'''

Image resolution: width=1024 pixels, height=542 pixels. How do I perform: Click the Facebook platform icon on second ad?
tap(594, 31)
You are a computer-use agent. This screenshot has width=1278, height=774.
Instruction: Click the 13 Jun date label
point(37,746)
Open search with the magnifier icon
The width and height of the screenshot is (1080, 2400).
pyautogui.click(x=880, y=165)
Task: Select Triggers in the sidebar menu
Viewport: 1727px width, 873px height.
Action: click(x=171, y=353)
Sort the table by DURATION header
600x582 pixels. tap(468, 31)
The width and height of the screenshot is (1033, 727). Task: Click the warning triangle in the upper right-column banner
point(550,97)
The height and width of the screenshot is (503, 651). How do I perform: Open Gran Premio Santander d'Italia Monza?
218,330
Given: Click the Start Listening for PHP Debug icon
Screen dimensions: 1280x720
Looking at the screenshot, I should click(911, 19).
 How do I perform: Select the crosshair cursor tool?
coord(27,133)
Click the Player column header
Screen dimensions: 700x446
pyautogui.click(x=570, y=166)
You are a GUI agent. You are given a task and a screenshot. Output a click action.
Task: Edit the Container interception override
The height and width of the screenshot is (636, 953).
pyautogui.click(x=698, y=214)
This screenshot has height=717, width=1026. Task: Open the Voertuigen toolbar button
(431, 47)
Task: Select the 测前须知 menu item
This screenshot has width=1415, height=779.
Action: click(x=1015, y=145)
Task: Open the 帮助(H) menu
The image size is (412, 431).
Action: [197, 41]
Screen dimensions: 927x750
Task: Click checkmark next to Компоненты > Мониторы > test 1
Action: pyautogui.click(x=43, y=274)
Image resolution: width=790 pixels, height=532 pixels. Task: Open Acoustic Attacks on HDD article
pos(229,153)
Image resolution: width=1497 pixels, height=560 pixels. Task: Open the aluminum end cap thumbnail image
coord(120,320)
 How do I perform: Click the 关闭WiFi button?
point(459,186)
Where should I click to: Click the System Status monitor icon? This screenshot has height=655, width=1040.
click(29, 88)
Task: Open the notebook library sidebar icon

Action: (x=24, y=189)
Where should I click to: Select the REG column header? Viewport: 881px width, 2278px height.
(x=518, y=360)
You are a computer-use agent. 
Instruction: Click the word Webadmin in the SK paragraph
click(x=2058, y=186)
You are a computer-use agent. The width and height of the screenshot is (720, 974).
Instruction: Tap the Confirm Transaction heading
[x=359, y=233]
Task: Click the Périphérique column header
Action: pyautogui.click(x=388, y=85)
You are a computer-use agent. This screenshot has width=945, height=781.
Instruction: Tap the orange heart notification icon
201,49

'''

Once you reach the line with "has width=1278, height=774." in the data above, copy it and every line after it exactly, up to and including the line with "Task: Edit the".

You are a computer-use agent. This screenshot has width=1278, height=774.
Instruction: Click the 13 Jun date label
point(37,746)
Open search with the magnifier icon
The width and height of the screenshot is (1080, 2400).
pyautogui.click(x=880, y=165)
Task: Select Triggers in the sidebar menu
Viewport: 1727px width, 873px height.
Action: click(x=171, y=353)
Sort the table by DURATION header
600x582 pixels. tap(468, 31)
The width and height of the screenshot is (1033, 727). Task: Click the warning triangle in the upper right-column banner
point(550,97)
The height and width of the screenshot is (503, 651). How do I perform: Open Gran Premio Santander d'Italia Monza?
218,330
Given: Click the Start Listening for PHP Debug icon
Screen dimensions: 1280x720
Looking at the screenshot, I should click(911, 19).
 How do I perform: Select the crosshair cursor tool?
coord(27,133)
Click the Player column header
Screen dimensions: 700x446
pyautogui.click(x=570, y=166)
You are a GUI agent. You are given a task and a screenshot. Output a click action.
Task: Edit the Container interception override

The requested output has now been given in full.